Forum Discussion
When is Network Profile Issue for Domain Controllers going to be at least acknowledged?
- Mar 21, 2025
I did hear back from my Microsoft contact on what it exactly is that's causing it. It's an LDAP packet that's trying to get to ::1 (Loopback) over the IPv6 interface, and it's being dropped, and one thing that breaks 2025 out of the box, is turning off IPv6, or even setting it to prefer IPv4 using the proper registry keys, not turning it off in the IP stack settings in the NIC configuration. Never turn off IPv6 in the NIC configuration settings.
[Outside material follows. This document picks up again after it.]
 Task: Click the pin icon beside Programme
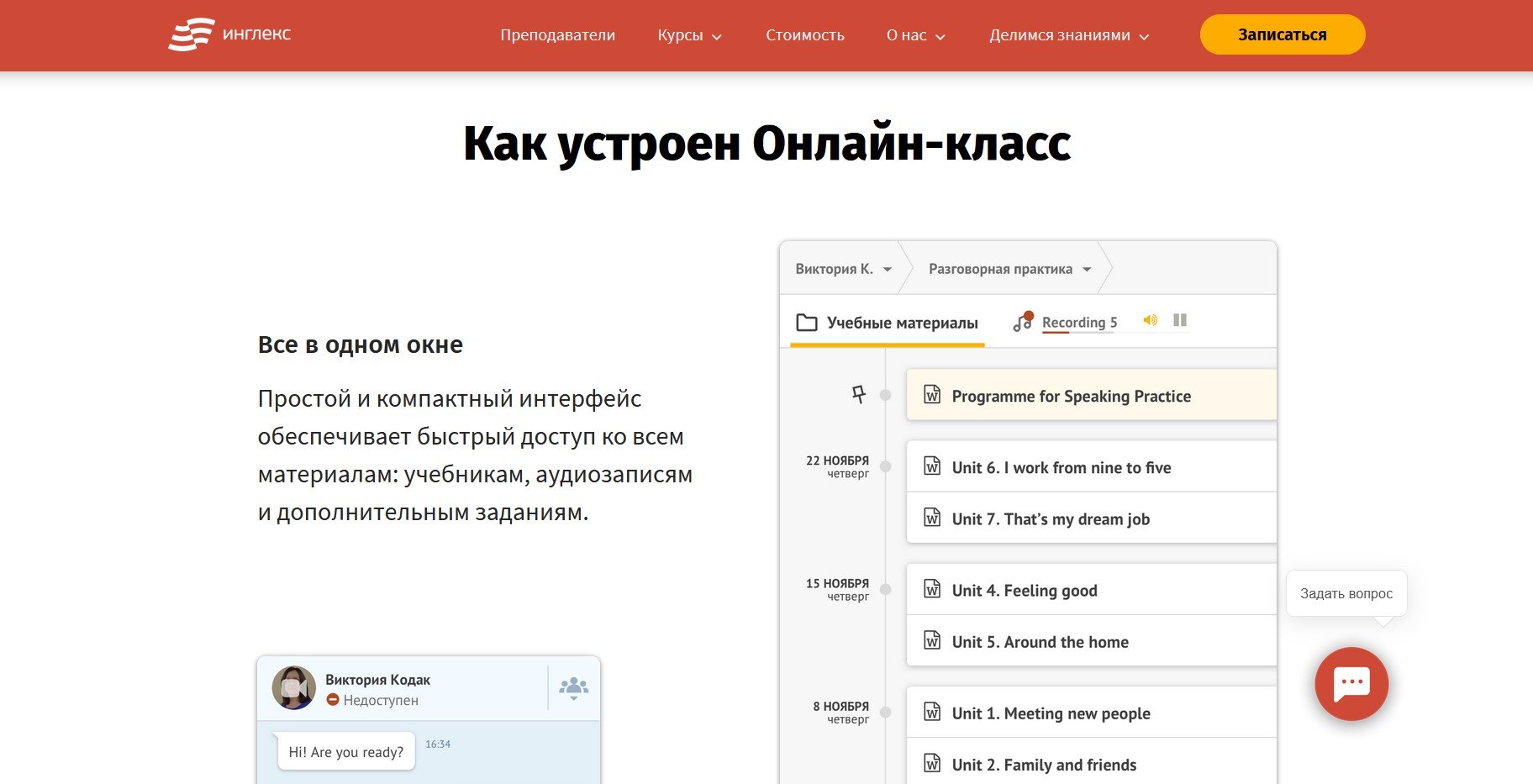(x=858, y=394)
This condition is leading to a timeout with connection to loopback being dropped, and therefore it is causing this behavior of the domain controller taking an extended time to boot as well as have the improper NLA detection for the NIC and firewall profile.
It was first recognized in Windows Server 2019, but fixed in 2022, and it's surfaced again in 2025. They state pretty much what you line up with in a fix coming very soon, but they have to be certain before it rolls to global distribution channels.
> one thing that breaks 2025 out of the box, is turning off IPv6
It sounds like you're saying this only happens if you turn off IPv6? I've got the issue but haven't touched IPv6 or made any registry changes re. IPv4. In Network Connections, I assign an IPv4 address as the static IP and DNS server. In ipconfig /all, IPv4 shows as "Preferred" while IPv6 just has a Link-local address. Interesting that DNS shows the IPv6 address (::1) first, then the static IPv4 address.
Had the same issue with 2022 but AlwaysExpectDomainController etc. fixed it there. With 2025, I'm restarting the NIC after every reboot with a script I blogged https://www.mcbsys.com/blog/2025/03/server-2025-domain-controller-not-on-domain/.
Thank you Mark Berry. It's good to hear that workaround still applies.
At everyone I would need your SR numbers here or DM for escalation I am in Microsoft HQ this week and really like to address this reproducible issue. Would like help finding the common ground as it's not only IPv6 given your reports.
Thanks for your DMs.
Please also attach ouputs of
ipconfig /all > c:\ipconfig.txt
Get-ComputerInfo | output-file c:\computerinfo.txt
Msinfo32 > Export as Msinfo32.txt
Winget Export - o c:\software.xml
IPU or fresh install
Which iso file and filename (to determine LCU)
Ran sysprep?
Thanks! The more datapoints we have the better.